And then I asked “what about civil unions”? The teacher said it was the same as with “divorced”. Because a person in a civil union is still unmarried, so you’re not required to put it there. What’s more, you shouldn’t, because it’s better to not give details if you’re not specifically asked for them. And while I understand her reasoning, I refuse the premise.

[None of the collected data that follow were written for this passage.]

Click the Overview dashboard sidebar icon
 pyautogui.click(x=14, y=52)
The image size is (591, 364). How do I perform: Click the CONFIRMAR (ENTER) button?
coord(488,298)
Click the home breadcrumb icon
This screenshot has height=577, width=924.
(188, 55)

Because being in a civil union is NOT the same as being unmarried. In France, the PACS has been working for years, and it’s true that it’s possible to make the PACS even between, for example, a grandmother and her grandchild. Because the PACS in France is a very wide term and it’s not reserved for romantically involved couples. (Although study shows that by the end of 2012 more people will enter PACS than marry.) The problem is I wasn’t talking about PACS. I made it clear I meant civil unions in Poland, the thing that doesn’t exist yet, but might in the near future (I hope soon). The proposed bills about civil unions or the agreement of civil union (there are three different projects right now) encompass both heterosexual and homosexual couples, but all of them not only give many privileges that till now have been reserved for married couples only (like a right to decide about partner’s health or joint tax declaration, inheritance etc.), but also set some strict obligations similar to those in marriage (caring for one another, providing jointly for the family etc.). they’re obviously meant for couples romantically involved. It’s a step on a path to full marriage equality.
So how is being in a civil union same as being unmarried? It’s not. In fact it would be less of a lie to say that you’re married, if you’re in a civil union, that to say that you’re unmarried. Unmarried means single, and you’re NOT single. You have this person that you’re legally and emotionally tied to, and saying otherwise is lying, and you’re not allowed to lie in an official document. (Ethically speaking, you shan’t lie at any time, but that’s a completely different question.)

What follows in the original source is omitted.